Ebola nurse Pauline Cafferkey will be allowed to continue to practise after being cleared of misconduct over her return to the UK with the virus.
An independent panel at the Nursing and Midwifery Council (NMC) in Edinburgh found three charges against Ms Cafferkey were not proven and therefore her fitness to practise was "not impaired".
The Scottish medical worker, 40, became infected with Ebola while working in Sierra Leone in 2014.
The NMC had alleged Ms Cafferkey allowed an incorrect temperature to be recorded during the screening process at Heathrow Airport towards the end of December that year and that she left a screening area without reporting her true temperature.

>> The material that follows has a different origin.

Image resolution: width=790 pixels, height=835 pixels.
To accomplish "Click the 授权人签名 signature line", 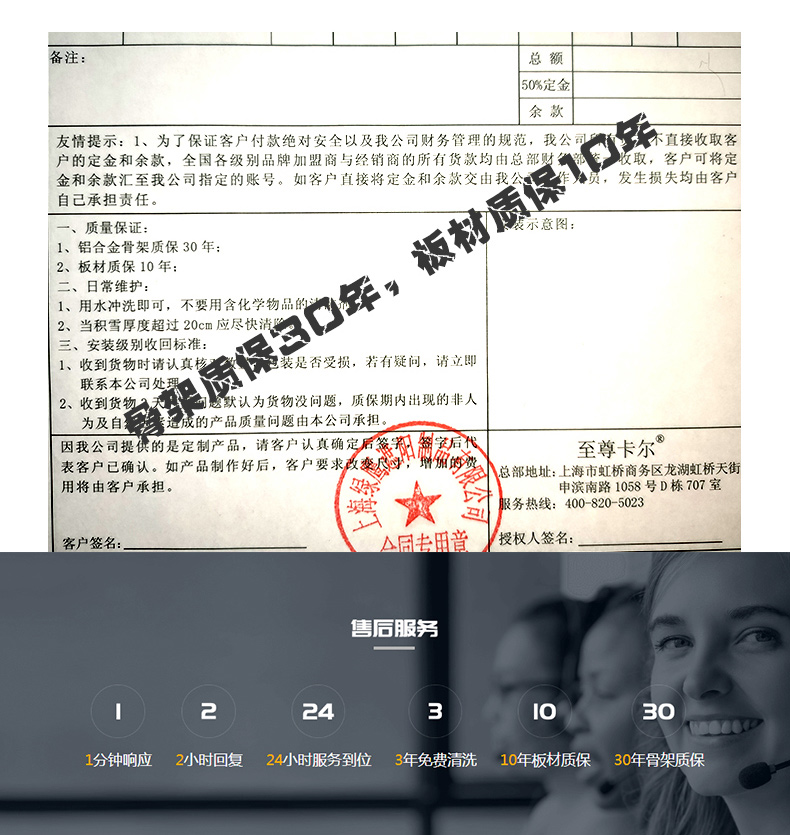I will [650, 539].
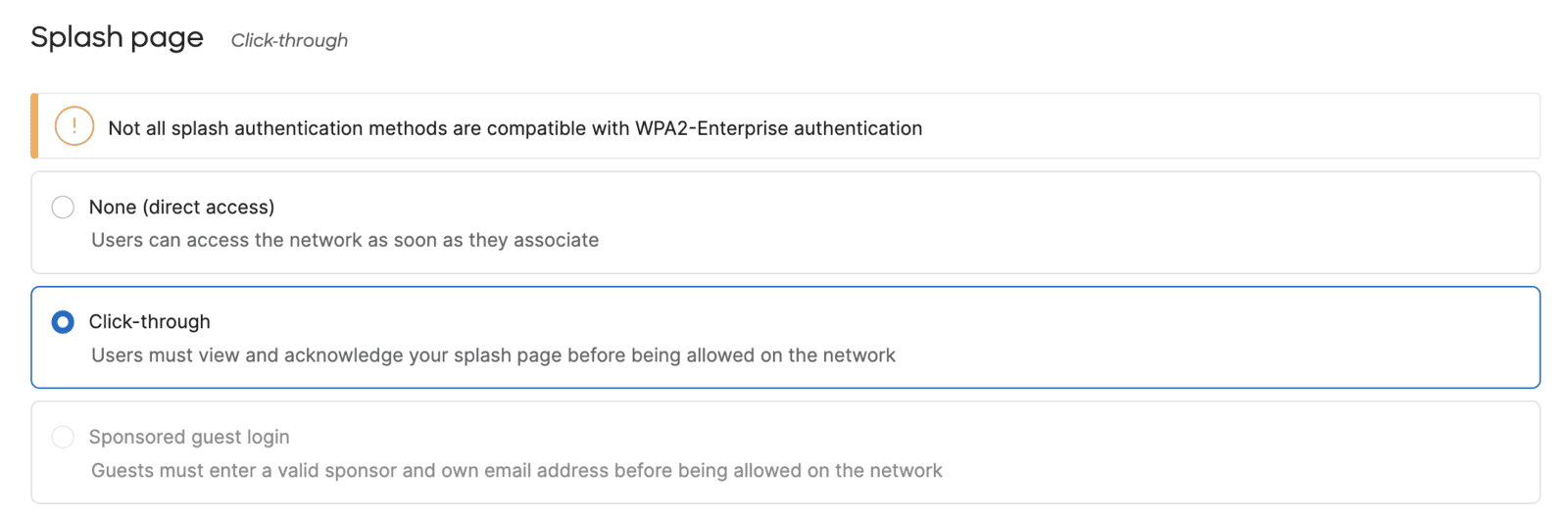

The panel said Ms Cafferkey had not set out to mislead Public Health England.
Ms Cafferkey, from Cambuslang, South Lanarkshire, was among a group of doctors and nurses returning to Heathrow on December 28, 2014 after a six-week deployment to the west African country.
In agreed evidence put before the panel, it was said screening staff from Public Health England (PHE) at the airport "were not properly prepared to receive so many travellers from at-risk countries", and this resulted in the area being described as "busy, disorganised and even chaotic".
The hearing was told that a doctor took Ms Cafferkey’s temperature and found it to be up to 38.3C (100F). A high temperature can be an early sign of an infection.
"Dr one says that registrant A (someone else in the group) stated at this point that she would record the temperature as 37.2 degrees on Ms Cafferkey’s screening form and then they would ’get out of here and sort it out’," the evidence states.
The facts show Ms Cafferkey stated she cannot remember who said it or who entered the lower temperature on her form.
She admitted taking paracetamol after she realised she had an elevated temperature.
The nurse was eventually cleared for onward travel, arrived in Glasgow late in the evening and awoke feeling "very unwell" the following day, December 29, 2014.
She was diagnosed with Ebola - with one of the highest viral loads ever recorded - and spent almost a month being treated in an isolation unit at London’s Royal Free Hospital.
Medics said the early symptoms would have impaired her judgement and an allegation she had acted dishonestly at Heathrow were dropped on Tuesday.
In submissions on Tuesday, the NMC said Ms Cafferkey "potentially put the public at risk" through her actions and that her conduct had "undermined" public trust and confidence in the nursing profession.
Anu Thompson, representing the NMC, did not dispute Ms Cafferkey had been acting for the public good in providing humanitarian assistance in Sierra Leone.
Mrs Thompson said there were significant mitigating circumstances in Ms Cafferkey’s case but told the panel: "The fact that she was suffering from the early onset of the virus cannot absolve her of all responsibility for her conduct, nor can it remove her understanding or knowledge of the disease."
Describing the potential risk as "significant", she asked the panel to make a finding the nurse’s fitness to practise is impaired "to protect the public and protect the public interest".
The nurse’s legal team pointed to her "previously unblemished record" and insisted the legal threshold for a finding of misconduct against her has not been met.
Joyce Cullen told the panel that, in going to Sierra Leone, Ms Cafferkey had strengthened the reputation of the profession.
Ms Cullen pointed to the fact that, at the time of the screening, Ms Cafferkey was exhausted after completing a 22-hour journey to London.
She was "very likely to be substantially impaired" as a result of exhaustion and the early effects of the Ebola virus, the panel was told.
Ms Cafferkey went on to have two further admissions to hospital - one with a relapse of the Ebola virus and the other with chronic meningitis.
Ms Cafferkey was present at the session to hear the decision of the panel. She appeared to smile as she left the hearing room.
In reaching the decision, chairman Timothy Cole said "compelling and clear medical evidence" about Ms Cafferkey’s state of mind and ability to reason and make objective decisions at the time was central to the panel’s deliberations.
On the taking of paracetamol at the airport by Ms Cafferkey, the panel said it was satisfied she did not "set out to mislead any health professional or withhold information".
"The panel is not satisfied that your actions can be characterised as misconduct," he said on that aspect.
Turning to the charges of allowing an incorrect temperature to be recorded, Mr Cole pointed to the nurse’s "medically-impaired state" at the time.
It was "not disputed" that she was "experiencing the early effects of a significant viral load of Ebola", he told the hearing.
He said her health was "going rapidly downhill at that time" and the events "occurred in circumstances characterised as disorganised and chaotic".